Ann Coulter's Book Sales Head South

Though never exactly shy, Ann Coulter has been especially noisy in her self-promotion lately, inventing a beef with NBC News, arguing with Keith Olbermann over the meaning of a Cornell degree and taking her act on the road with Bill Maher as foil. Could it be because she's worried she's losing our attention?

Coulter's latest book, Guilty: Liberal "Victims" and Their Assault on America, is something of a misfire by Coulterian standards. Of course, what constitutes a disappointment for Coulter would be a mega-hit for most authors; in its two months on sale, Guilty has sold 100,500 copies, according to Nielsen BookScan (a number that only reflects around 70 percent of actual sales).

But with it moving steadily down the best-seller list, it looks certain that Guilty will fall far short of matching her earlier results.
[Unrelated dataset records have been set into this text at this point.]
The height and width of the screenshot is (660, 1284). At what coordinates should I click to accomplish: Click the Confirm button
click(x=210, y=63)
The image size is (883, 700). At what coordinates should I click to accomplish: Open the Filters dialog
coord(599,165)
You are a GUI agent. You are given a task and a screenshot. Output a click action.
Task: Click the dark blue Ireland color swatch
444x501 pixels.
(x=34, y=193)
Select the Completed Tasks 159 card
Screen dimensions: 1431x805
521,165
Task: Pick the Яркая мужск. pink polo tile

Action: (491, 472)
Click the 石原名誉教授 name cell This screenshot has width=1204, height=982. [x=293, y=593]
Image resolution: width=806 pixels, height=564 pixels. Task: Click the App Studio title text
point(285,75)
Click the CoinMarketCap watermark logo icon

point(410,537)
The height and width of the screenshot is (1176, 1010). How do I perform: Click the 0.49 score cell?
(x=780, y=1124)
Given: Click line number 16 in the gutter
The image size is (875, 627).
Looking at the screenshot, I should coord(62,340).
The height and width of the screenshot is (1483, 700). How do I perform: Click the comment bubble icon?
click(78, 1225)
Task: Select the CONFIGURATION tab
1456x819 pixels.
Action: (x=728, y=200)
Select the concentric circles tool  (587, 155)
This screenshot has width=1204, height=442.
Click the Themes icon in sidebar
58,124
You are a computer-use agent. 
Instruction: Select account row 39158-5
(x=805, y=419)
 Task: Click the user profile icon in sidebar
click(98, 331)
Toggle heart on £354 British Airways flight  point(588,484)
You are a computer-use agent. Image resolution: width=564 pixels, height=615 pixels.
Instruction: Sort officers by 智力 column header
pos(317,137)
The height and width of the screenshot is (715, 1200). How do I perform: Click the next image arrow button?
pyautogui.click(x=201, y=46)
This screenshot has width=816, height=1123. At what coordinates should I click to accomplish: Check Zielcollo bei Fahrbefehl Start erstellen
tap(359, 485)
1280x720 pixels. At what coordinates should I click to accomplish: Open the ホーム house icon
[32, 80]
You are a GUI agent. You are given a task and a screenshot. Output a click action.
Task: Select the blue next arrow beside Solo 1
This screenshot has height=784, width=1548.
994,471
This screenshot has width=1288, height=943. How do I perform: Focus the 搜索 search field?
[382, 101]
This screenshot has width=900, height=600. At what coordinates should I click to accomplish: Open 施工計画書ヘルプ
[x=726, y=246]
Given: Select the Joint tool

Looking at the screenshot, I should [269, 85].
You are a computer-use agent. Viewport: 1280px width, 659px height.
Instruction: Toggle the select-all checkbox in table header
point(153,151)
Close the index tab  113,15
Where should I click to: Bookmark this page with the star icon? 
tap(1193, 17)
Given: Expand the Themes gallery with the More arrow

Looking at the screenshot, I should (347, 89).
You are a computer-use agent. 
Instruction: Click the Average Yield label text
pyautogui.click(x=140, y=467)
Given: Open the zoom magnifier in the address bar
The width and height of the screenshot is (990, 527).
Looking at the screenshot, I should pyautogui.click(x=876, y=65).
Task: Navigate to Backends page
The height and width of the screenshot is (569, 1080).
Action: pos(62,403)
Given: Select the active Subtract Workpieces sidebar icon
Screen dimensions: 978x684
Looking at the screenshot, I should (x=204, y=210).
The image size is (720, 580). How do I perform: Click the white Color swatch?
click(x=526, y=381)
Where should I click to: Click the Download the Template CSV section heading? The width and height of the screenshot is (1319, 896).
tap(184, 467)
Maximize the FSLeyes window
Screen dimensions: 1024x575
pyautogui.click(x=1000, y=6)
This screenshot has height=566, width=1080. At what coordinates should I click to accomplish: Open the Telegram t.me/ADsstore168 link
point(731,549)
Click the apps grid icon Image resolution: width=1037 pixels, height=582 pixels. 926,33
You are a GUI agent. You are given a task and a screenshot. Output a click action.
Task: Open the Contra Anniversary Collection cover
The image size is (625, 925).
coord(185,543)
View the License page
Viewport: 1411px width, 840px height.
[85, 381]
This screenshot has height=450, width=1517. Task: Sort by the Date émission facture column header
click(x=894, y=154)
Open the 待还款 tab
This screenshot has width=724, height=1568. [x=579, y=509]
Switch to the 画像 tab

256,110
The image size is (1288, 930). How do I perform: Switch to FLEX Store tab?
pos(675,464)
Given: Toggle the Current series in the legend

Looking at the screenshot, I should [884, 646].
Her 2006 polemic, Godless: The Church of Liberalism, sold 279,100 copies in hardcover, according to BookScan; Treason: Liberal Treachery from the Cold War to the War on Terror, published in 2003, sold 396,600 hardcover copies, and 2002's Slander: Liberal Lies About the American Right, sold 333,100 copies, plus another 108,300 in paperback. (The two other books she published over that period, How to Talk to a Liberal (If You Must) and If Democrats Had Any Brains, They'd Be Republicans, are both collections rather than original works, so I left them out for the sake of apples-to-apples comparison.)

No wonder Coulter's wishing out loud that the new administration had chosen to feud with her instead of Rush Limbaugh. Could it be that Barack Obama's America has a smaller appetite for Coulter's brand of take-no-prisoners, obey-no-logic conservatism?